Jürgen Kretschmann (born April 16, 1959) is a German economist and university president.

Born and raised in Gelsenkirchen, Kretschmann completed his secondary education at the Max Planck Gymnasium. After studying business administration in Aachen, Bochum and Dortmund, he was awarded a doctoral degree in Economics (Dr. rer. pol.) in Göttingen in 1990. His habilitation followed at the RWTH Aachen University in 1998, specialising in georesources and materials science, after which he worked as a lecturer. In 2005, Jürgen Kretschmann was appointed Adjunct Professor at RWTH.

From 1990 to 2001, Kretschmann held various management positions at Ruhrkohle AG, most recently as personal advisor to the Deputy Chairman of the Executive Board and Labour Director of the RAG. In 2001, he joined RAG BILDUNG GmbH as a member of the management board. Since 2006, he is chairperson of the management board of DMT-Gesellschaft für Lehre und Bildung GmbH and president of the Technische Hochschule Georg Agricola University in Bochum.

Kretschmann is a member of numerous national and international professional bodies, currently (2018/19) President of the Society of Mining Professors – Societät der Bergbaukunde. He is also a member of the National Academy of Mining Sciences of Kazakhstan and a member of the Section Mining-Metallurgy of the International Academy of Ecology, Man and Nature Protection Science in Russia.

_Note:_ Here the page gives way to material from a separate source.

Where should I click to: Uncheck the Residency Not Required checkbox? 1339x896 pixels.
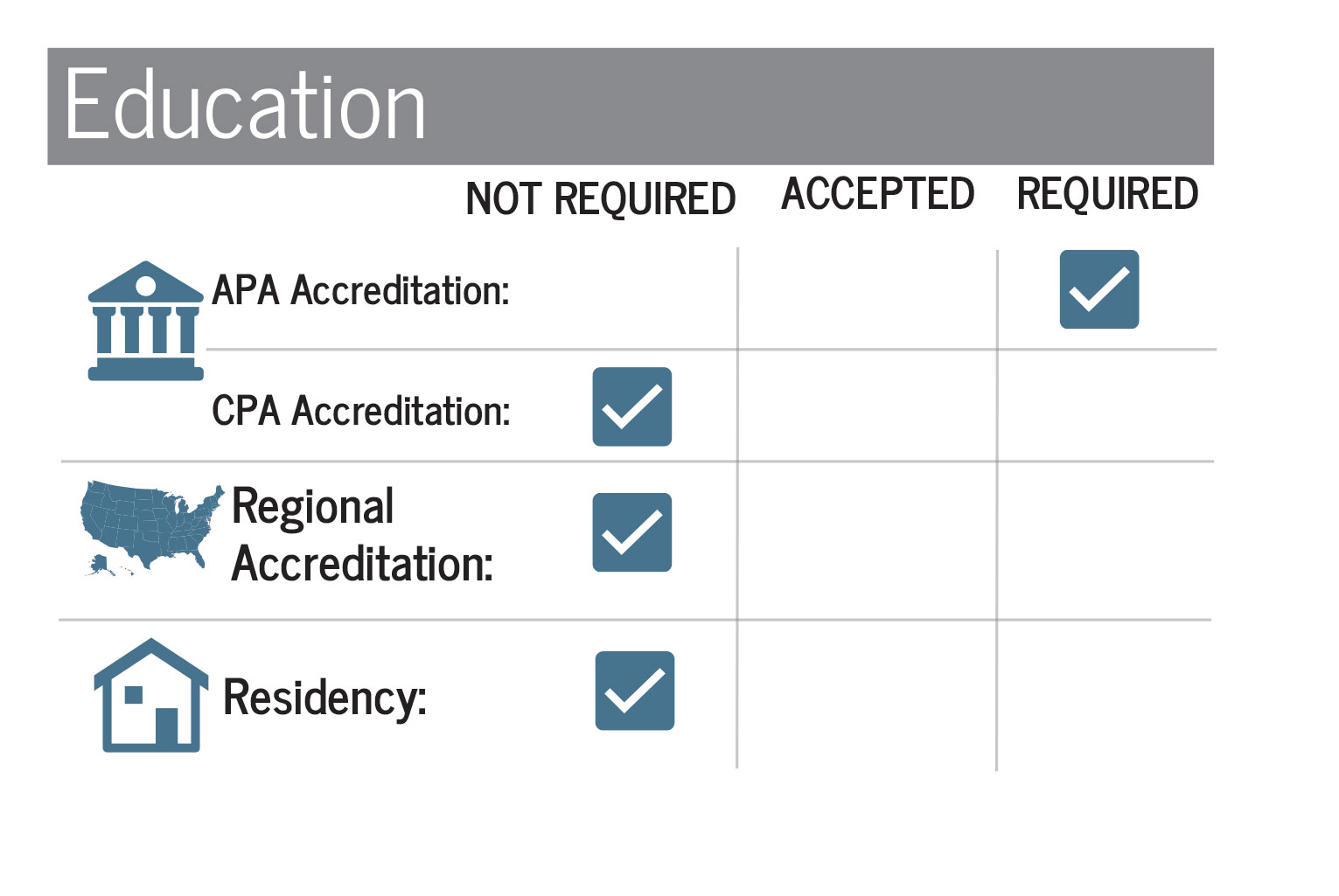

== Publications (selection) ==

- Die Diffusion des Kritischen Rationalismus in der Betriebswirtschaftslehre. Stuttgart Poeschel 1990 (Betriebswirtschaftliche Abhandlungen, N.F., 83).
- Grundzüge der Organisationsentwicklung im Steinkohlenbergbau. Vom Beginn der Industrialisierung bis zum Ende des Zweiten Weltkriegs. 1st ed. Aachen 1995 (Aachener Beiträge zur Rohstofftechnik und -wirtschaft, 4).
- Führung von Bergbauunternehmen. 1st ed. Aachen: Mainz 2000 (Aachener Beiträge zur Rohstofftechnik und -wirtschaft, 30).
- with Michael Farrenkopf (Ed.): Das Wissensrevier. 150 Jahre Westfälische Berggewerkschaftskasse/DMT-Gesellschaft für Lehre und Bildung. Bochum: German Mining Museum 2014. (2 vol.)
- Kretschmann, Jürgen; Nguyen, Thi Hoai Nga (2014): Adaptation Saves Lives! Transferring Excellence In Occupational Safety And Health Management From German To Southeast Asian Mining. 2. Aufl. Hanoi, Vietnam: Hong Duc Publishing House.
- Kretschmann, Jürgen; Melchers, Christian (Ed.) (2016): Done for Good - Challenges of Post-Mining. Anthology by the Research Institute of Post-Mining. TH Georg Agricola University. Bochum (Veröffentlichungen aus dem Deutschen Bergbau-Museum Bochum, 212).
- with Stephan Düppe (Ed.): 1816 – 2016. Die Geschichte der Technischen Hochschule Georg Agricola. Bochum: German Mining Museum 2016 (Publications from the German Mining Museum, Bochum, 209).